Nous avons pu réunir sur un même espace d’échanges, l’administration fiscale, l’administration douanière, l’Apix, le secteur privé et un parterre d’experts fiscaux.
Nous avons également été honorés par la présence de notre ministre de tutelle, le Ministre de la Justice .
Il faut noter que le choix du sujet est très actuel, puisqu’il s’agissait de réfléchir et de faire l’évaluation de notre dispositif d’incitation fiscale, après la réforme de 2012.
Il nous paraissait donc utile, après 12 années de pratique de cette réforme, de voir comment tous les acteurs perçoivent ce nouveau dispositif.
Quelles sont les missions de l’expert fiscal aujourd’hui et quel rôle joue la section fiscale de l’ONES pour la profession ?
Il existe au sein de l’ONES, huit (8) sections. Sur 215 experts inscrits, la section fiscale, à elle seule, compte presque 100 membres. C’est donc la section la plus importante en nombre au sein de notre organisation.
Quant à l’expert fiscal, comme son nom l’indique, c’est celui qui donne son avis, sur tout ce qui touche la fiscalité, vis à vis de l’autorité, qu’elle soit politique ou judiciaire.
En outre, l’expert fiscal accompagne et donne des conseils aux entreprises locales ou étrangères en matière fiscale et juridique, car pour l’essentiel nous sommes des conseils juridiques et fiscaux avec la qualité d’expert fiscal.

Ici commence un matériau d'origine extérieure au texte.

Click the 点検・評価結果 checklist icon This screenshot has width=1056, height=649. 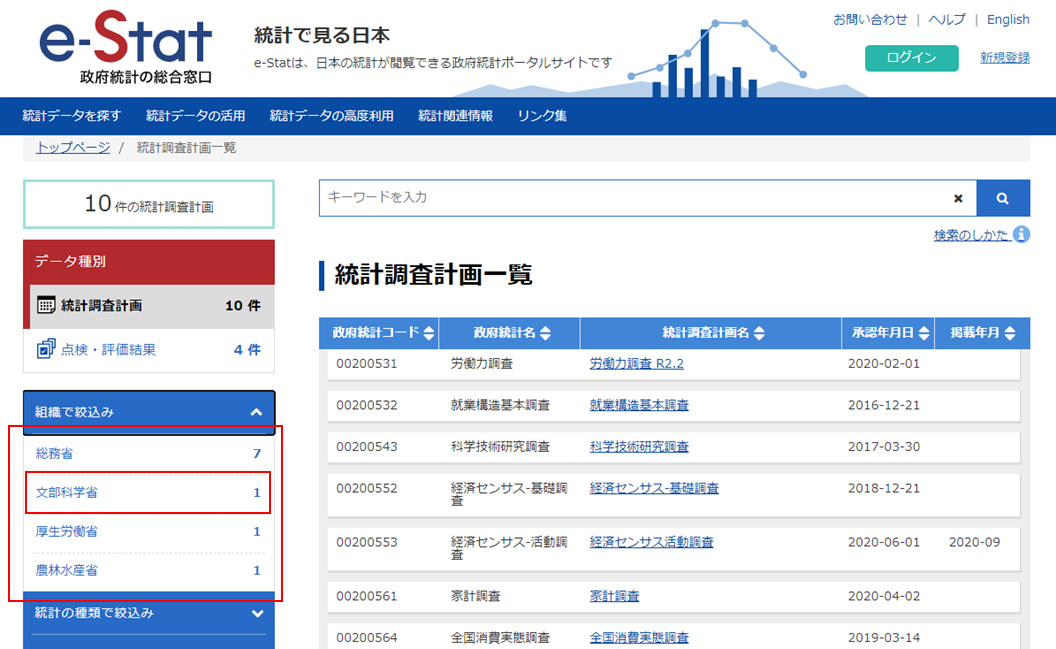[x=46, y=349]
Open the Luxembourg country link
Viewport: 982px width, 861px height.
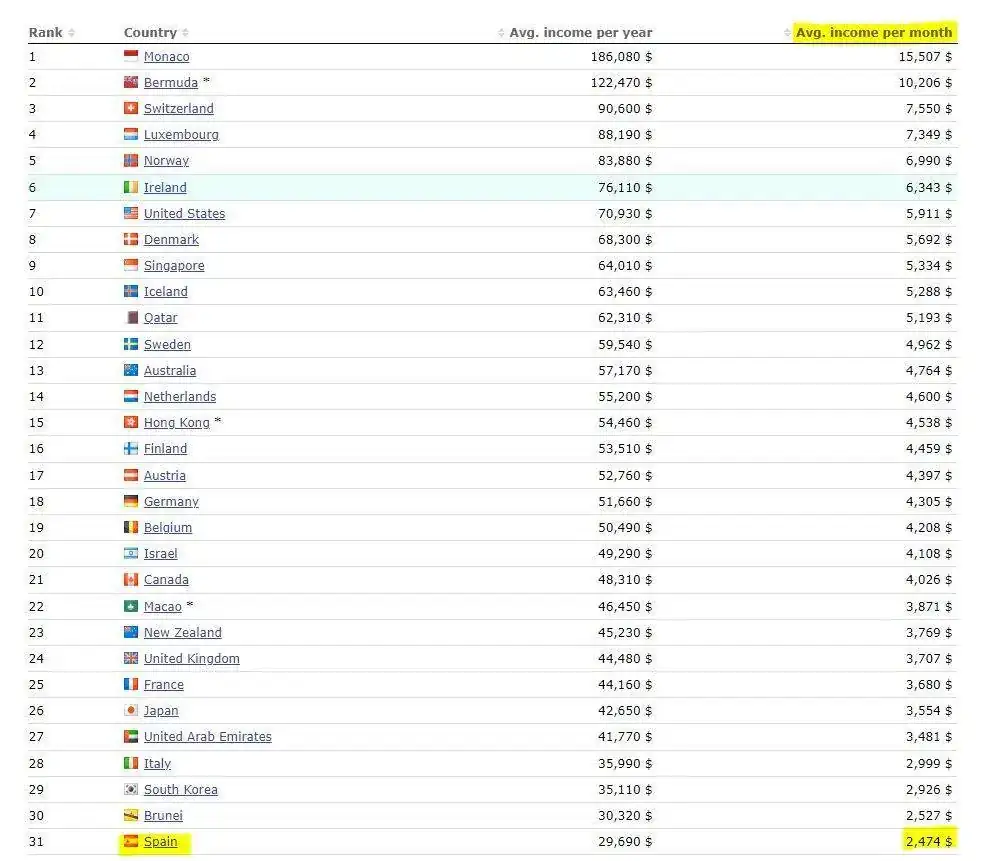point(181,135)
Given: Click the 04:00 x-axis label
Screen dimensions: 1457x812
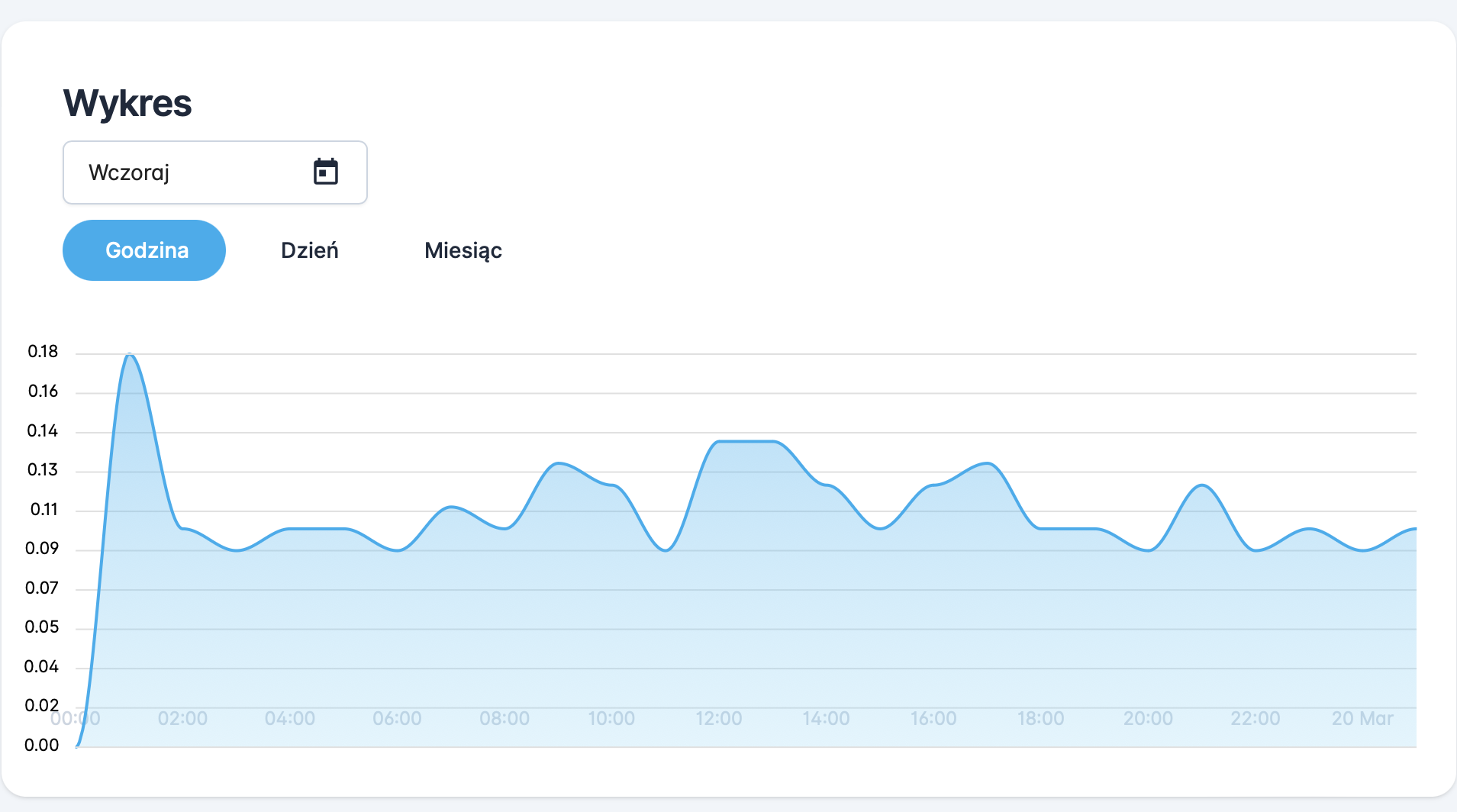Looking at the screenshot, I should click(x=290, y=718).
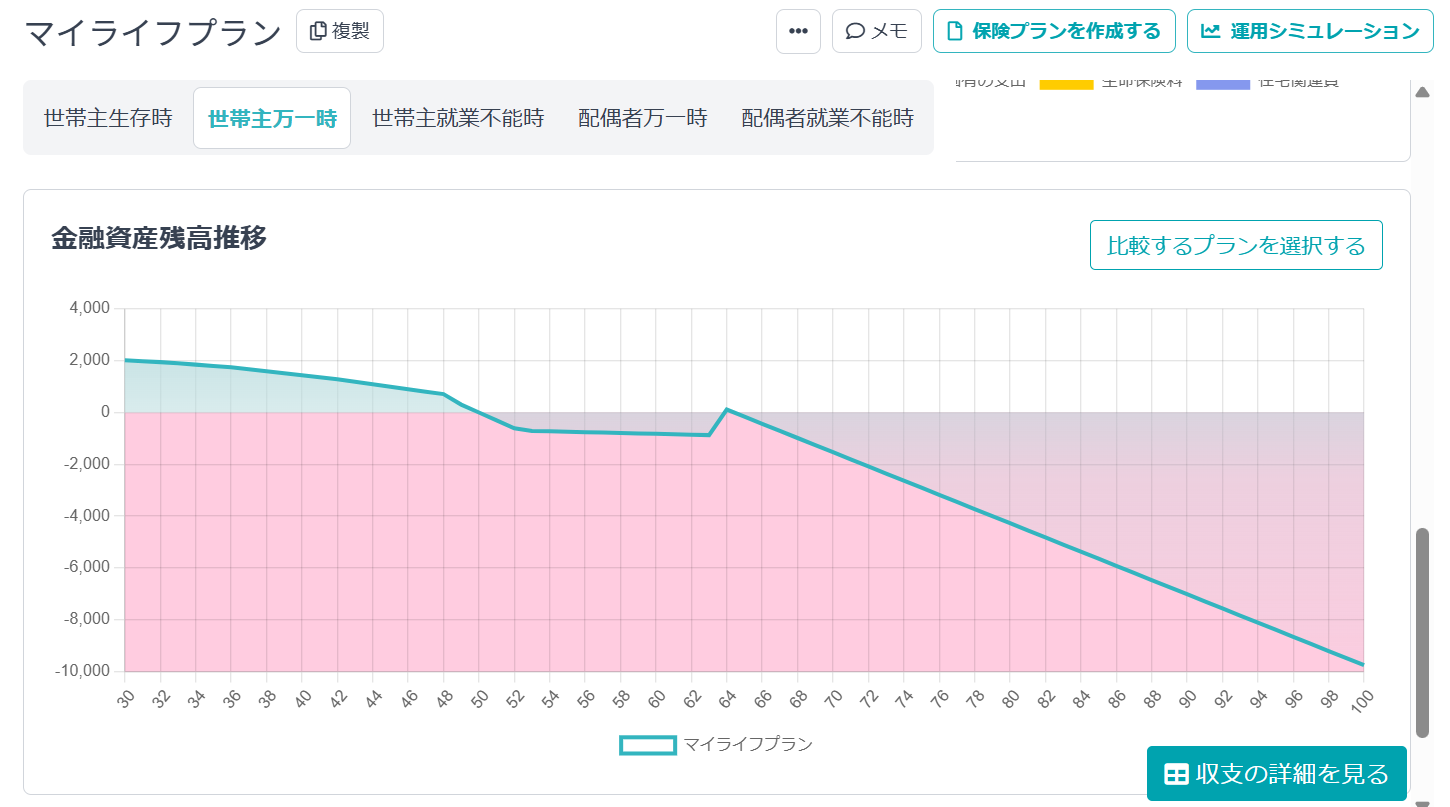Image resolution: width=1450 pixels, height=807 pixels.
Task: Open the 配偶者万一時 tab
Action: 642,118
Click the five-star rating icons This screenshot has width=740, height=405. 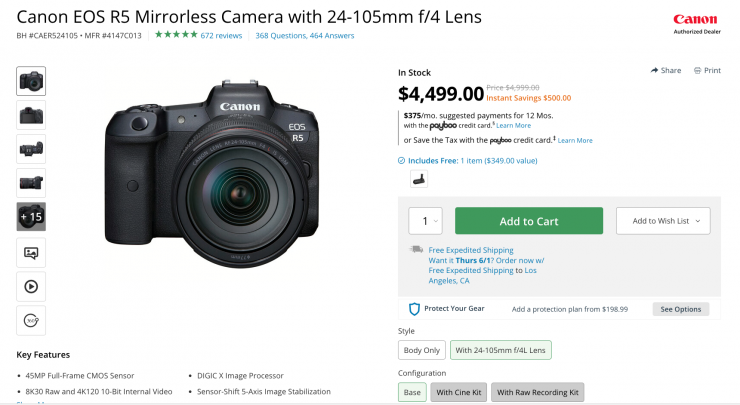175,36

Et pour être expert fiscal agrée au Sénégal, il semble que le cursus est très long…
Oui, il faut tout d’abord être titulaire d’un master 2 en fiscalité. Ensuite, il faut faire au minimum deux ans de pré-stage, suivis de trois ans de stage auprès d’un expert fiscal agréé, inscrit au tableau de l’ONES.
A l’issue de ces périodes de pré-stage et de stage, il faut choisir un mémoire, dont le sujet est porté à l’appréciation du président de la section fiscale.
Si ce dernier accepte le sujet, le mémoire est présenté devant un jury, composé d’au moins trois experts fiscaux. Lorsque le mémoire présenté est accepté, l’intéressé obtient le titre d’expert fiscal.
A noter que des inspecteurs des impôts peuvent, de par la loi, à leur retraite, ou après une dizaine d’années de pratique, démissionner pour devenir experts fiscaux, la limite d’âge pour qu’ils intègrent l’ONES étant de soixante ans.
Quelques mots sur la fiscalité au Sénégal. Quelle appréciation d’ordre général y portez-vous ?
Je dirai que c’est la même appréciation que l’on pourrait avoir à l’égard de la plupart des pays africains.
C’est à dire un système hérité de la colonisation, qui a subi plusieurs réformes mais qui souffre encore d’un gros problème d’adaptation.
Ce qui explique par exemple, s’agissant du Sénégal, la grande réforme intervenue en 2012 et qui a consacré des changements approfondis dans notre système fiscal. Mais des adaptations mériteraient encore d’être apportées sur beaucoup d’aspects.
L’exemple le plus frappant au Sénégal est le foncier qui, malgré son développement ces dernières années, n’est pas imposé à sa juste mesure.
Simplement parce que le contribuable ne déclare pas ses revenus fonciers, le système parait trop complexe. Il y a donc véritablement un besoin de simplification.
J’avais personnellement proposé, et cela depuis des années, une solution de simplification qui consiste à faire du 12eme mois de loyer, un forfait représentant l’impôt sur le revenu foncier des bailleurs particuliers.
Il est vrai que l’Etat sénégalais a créé la « contribution globale foncière » dans un but de simplification mais elle ne concerne qu’une catégorie de contribuable, ceux qui gagnent au plus trente millions de loyer par an. En plus, le système demeure toujours un système déclaratif.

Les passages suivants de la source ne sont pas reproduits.